The basis of much conservative commentary in Minnesota is that overpaid government employees are causing Minnesota taxpayers to be gouged. With this week’s news that Governor Dayton is giving 35,000 state workers a raise, we can expect to hear a lot more of that type of commentary.
I have a lot of conservative friends, and I get very concerned for their health when such news causes them to hyperventilate en masse. Because I care for them, I want to put their minds at ease. Here goes:
Minnesota state workers make less on average than private sector employees. According to an analysis by the Economic Policy Institute:
- On an annual basis, full-time state and local workers and school employees are undercompensated by 11% in Minnesota, in comparison to otherwise similar private-sector workers. When comparisons are made for differences in annual hours worked, the gap remains, albeit at a smaller percentage of 7.9%.
- Minnesota public-sector workers are more highly educated than private-sector workers; 60% of full-time Minnesota public-sector workers hold at least a four-year college degree, compared to 37% of full-time private-sector workers.
- Minnesota state and local governments and school districts pay college-educated workers on average 25% less than do private employers.
Moreover, the 2% pay increase that Dayton approved for state workers is hardly extravagant. In fact, it puts them a little further behind most workers. Robert Half International recently made the following projections for private sector workers in 2013:
- Starting salaries are expected to rise an average of 3.3 percent for accounting and finance positions…

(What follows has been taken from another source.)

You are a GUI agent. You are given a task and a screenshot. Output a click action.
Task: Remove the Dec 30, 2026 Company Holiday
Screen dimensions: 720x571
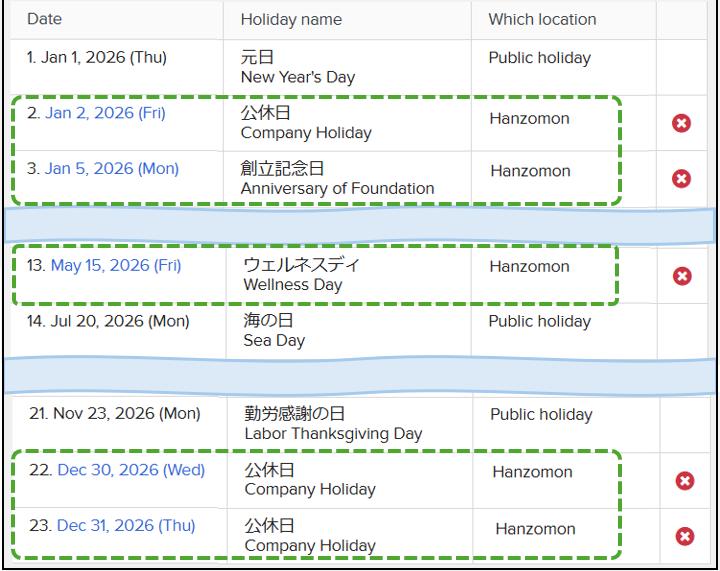[684, 481]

- Base compensation for information technology professionals is expected to increase an average of 5.3 percent…
- Salaries for administrative professionals are anticipated to rise an average of 3.5 percent…
(By the way, the average salary of an S&P 500 CEO has been increasing a little bit more than the 2% state workers are getting. In 2010 and 2011, it increased by 23% and 14% respectively, to an average of about $13 million per year, about 380 times the wage of the average U.S. worker.)
Finally, Minnesota taxpayers are not getting mugged at the hands of our underpaid public servants. Far from it. The “price of government” – the sum of all state and local government taxes and fees charged, expressed as a percentage of statewide personal income – has decreased over the years, not increased.
Even the Dayton budget, which is causing my conservative friends to threaten a mass exodus to rival the Israelites fleeing brutal Egyptian enslavement, merely flattens the downward trend line. As this graph from Minnesota 2020 shows, the Dayton budget proposal doesn’t begin to restore us to the price of government we were paying in the late 1990s, when the economy was booming.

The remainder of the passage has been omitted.